╭─ TASK INPUT

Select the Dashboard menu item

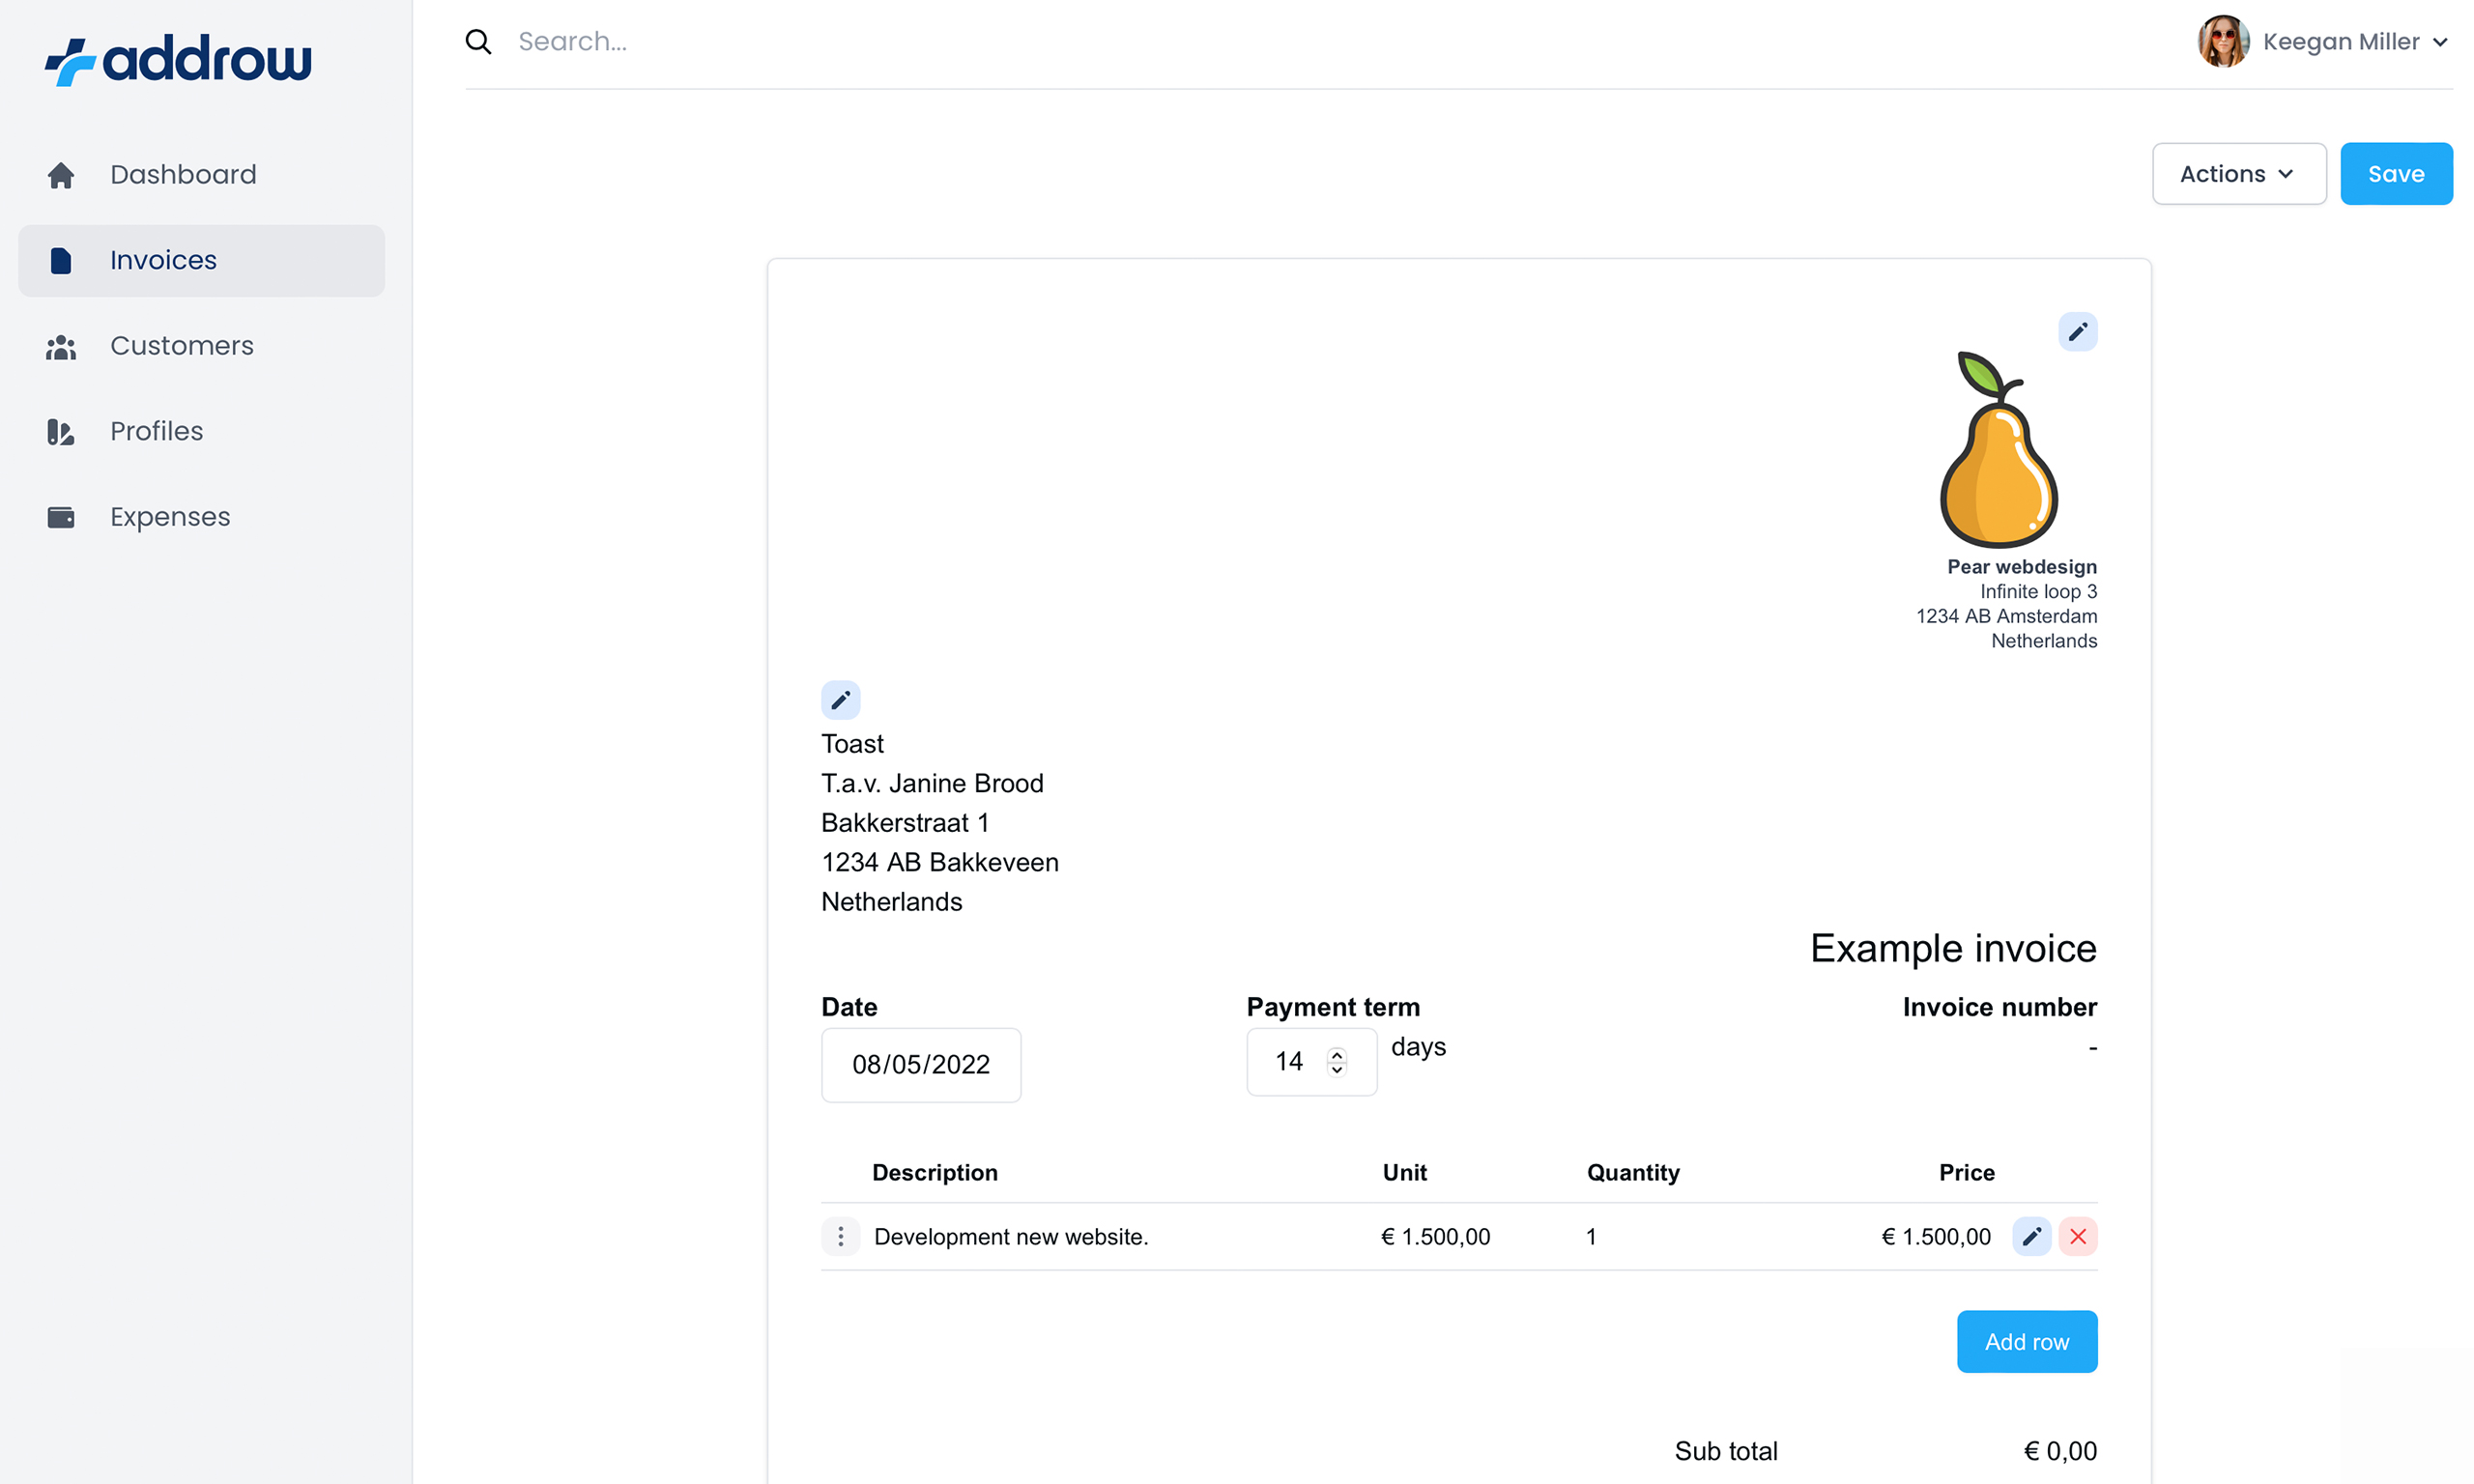coord(184,173)
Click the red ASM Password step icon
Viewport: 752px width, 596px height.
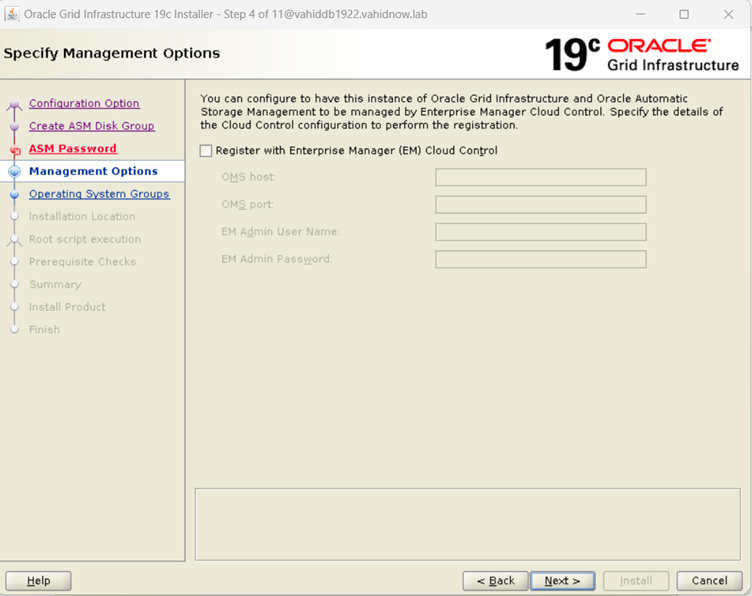pos(14,150)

╰─

YOUR INSTRUCTIONS:
From the first line to the last, set down the data exactly, without the pictures.

TASK RESPONSE:
Select the Dashboard menu item

coord(184,173)
Click the red ASM Password step icon
Viewport: 752px width, 596px height.
pos(14,150)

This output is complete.